= Joseph Newell Reeson =

Australian civil engineer

Joseph Newell Reeson (1868–1953) was an Australian civil engineer who pioneered the use of welding for large steel structures.

==Early life and education==

Reeson was born in England on 2 June 1868 and attended Kensington Grammar School. He worked for the Gas Light and Coke Company at their Beckton works and at the same time continued his education at the City of London College. He was appointed to the roles of Engineer to the St Pancras works in 1903, and the Shoreditch works in 1905, and in 1906 he was appointed Resident Engineer of the Beckton works of the Gas Light and Coke Co.

==Major works==

In 1913, he migrated to Australia and took up a position as Engineer-in-Chief and Technical Adviser with the Metropolitan Gas Company in Melbourne. and continued there until 1926. During this time he developed electric arc welding for the construction and maintenance of gas-works plant. This included the construction of the first large electric arc welded steel structure in the world, when the No 3 gasholder at the Fitzroy Gasworks was completed in 1923. This was dismantled in 1978, and the site covered over, but buried remains may still be present.
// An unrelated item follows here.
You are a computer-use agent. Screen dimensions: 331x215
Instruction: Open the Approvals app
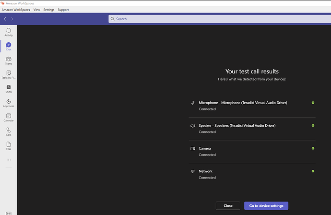click(9, 103)
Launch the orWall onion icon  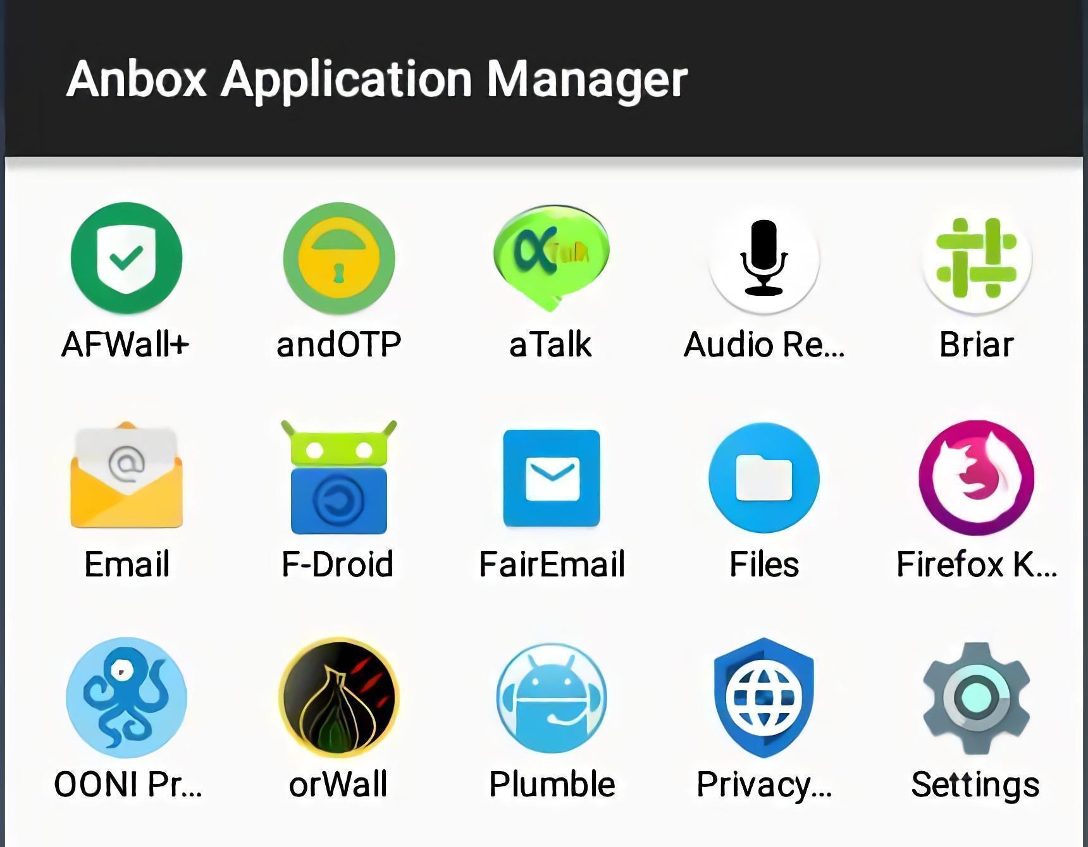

Reeson was also responsible for erecting constructional workshops, which made the company self-contained in manufacture and maintenance.

==Affiliations and awards==

Reeson was elected an Associate Member of the Institute of Civil Engineers in 1894, and full Member in 1914 and was a Member of Council from 1939 to 1942, representing Australia. He other affiliations included: Member of the Institution of Engineers, Australia and president 1923 and 1924, Member of the Institution of Gas Engineers, and one of the founders and chairman of the directors of the Allied Societies Trust, a role he held until a year or two before his death. In 1926, he was awarded a Telford Premium medal for his Paper on “ The Influence of Electric Welding in the Design and Fabrication of Plant and Structures.” He was also one of the first recipients of the Kernot Memorial Medal awarded in 1929 by the University of Melbourne for his research into electric welding.

He died at Melbourne, Australia on 15 July 1953 leaving an estate valued at £33,103 to a daughter-in-law and granddaughter.